Flavio Pereira de Oliveira has announced the release of GoblinX 2.6 "Micro" edition, a minimalist live CD based on Slackware Linux: "GoblinX Micro 2.6 is released. The GoblinX Micro edition is the smallest version of our distribution and contains only Fluxbox as windows manager and GTK+-based applications. The main upgrades since the release candidate: added SLAX firewall; added more options to ISOLINUX menu; rebuilt GtkDialog interfaces to not allow resize action; corrected several errors and bugs; added ghdcpd and xrefresh; upgraded some libraries and packages including xorg-server; replaced z.Goblinx with z.Micro; replaced z.User with z.Muser; corrected some sudo issues; removed X.Org default resolution; recompiled Fluxbox against Imlib2." Visit the distribution's news page to read the full release announcement.
Parsix GNU/Linux 1.0r0
Alan Baghumian has announced the release of Parsix GNU/Linux 1.0r0, a desktop distribution based on Debian's testing branch: "We are proud to announce that the final version of Parsix GNU/Linux 1.0r0, code name 'Ramon', is available now. The main highlights are: Improved live system with new start-up and shut-down scripts, new live structure, new Squashfs + LZMA compression system, updated installer system, new 126.96.36.199 kernel with CFS 24.1, CK, TuxOnIce 3.0-RC5, Iwlwifi and other patches, GNOME 2.20.3, lots of updated packages including OpenOffice.org 2.2.1, GNU Iceweasel 188.8.131.52, GIMP 2.4.3, glibc 2.7, Pidgin 2.3.1, all packages have been synchronized with Debian testing repository as of January 24, 2008, new GUI X.Org configuration tool ported from Ubuntu, new attractive look and feel." Read the release announcement and release notes for further details.

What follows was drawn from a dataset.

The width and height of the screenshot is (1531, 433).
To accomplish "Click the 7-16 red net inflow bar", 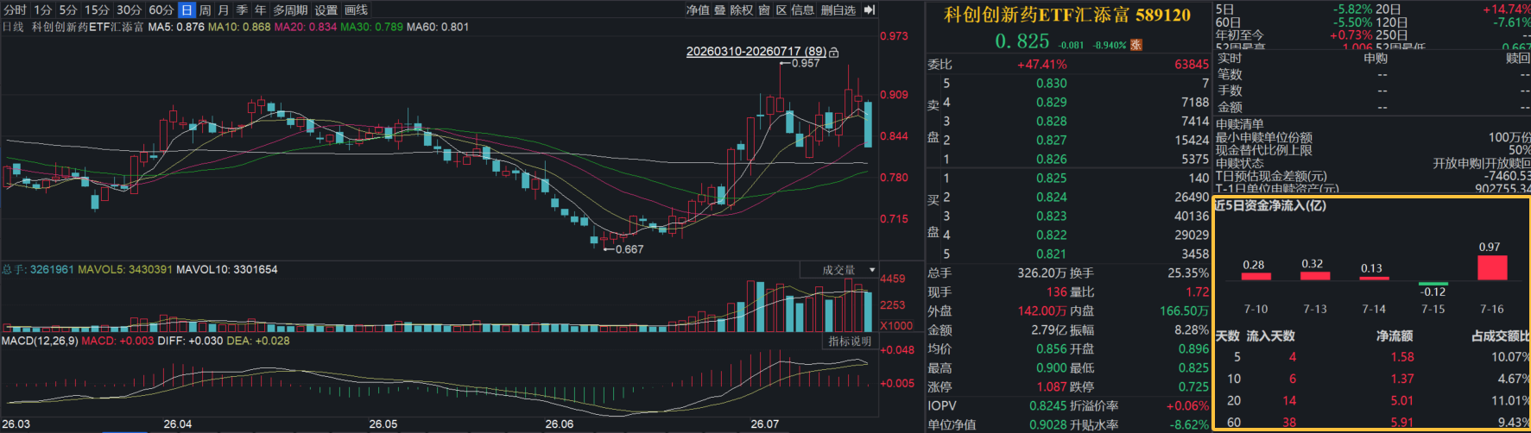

Parsix GNU/Linux 1.0r0 - showcasing the latest from Debian's testing branch
(full image size: 355kB, screen resolution: 1280x1024 pixels)
SchilliX 0.6, a non-graphical distribution featuring the latest OpenSolaris technologies, has been released. What's new? "Updated to use OpenSolaris Nevada Build 80; now using a non-DEBUG build of the OS; new keyboard layout recognition and setup method, if you do not use a German keyboard, boot one of the 'Ask KBD Layout' boot entries and wait for being asked for the keyboard layout; thanks to a new mkisofs and to a new 'hsfs' driver, installing the DVD to a hard disk will now correctly hard link all hard linked files in the copy; all /opt/schily programs updated to a recent release; SCCS has been updated to the recent Schily release that adds some new features and fixes some bugs. Warning: this release does not fit on a CD any more, you need to write the image to a DVD to be able to boot it." Here is the full release announcement.
Shift Linux 0.6.2
Barney Tormey has announced the release of Shift Linux 0.6.2, an Ubuntu-based distribution developed by the Neowin.net community: "Shift Linux 0.6 released today. There are three editions released at this time: Shift Linux 0.6 GNOME, Shift Linux 0.6 KDE4, and Shift Linux 0.6 Lite (for older computers). Shift Linux Lite contains two less resource hogging window managers (Xfce and Fluxbox), but will have a full compliment of packages and utilities. All three versions of Shift Linux 0.6 are fully installable (tested and verified). Shift Linux has moved away from its Morphix base and is now based on Ubuntu. This version incorporates Firefox 3 (GranParadiso), OpenOffice.org, new themes, and a tested installer. We've also updated to KDE4. This is a transition version as we move away from Morphix and port over our previous versions to Ubuntu." Here is the complete release announcement.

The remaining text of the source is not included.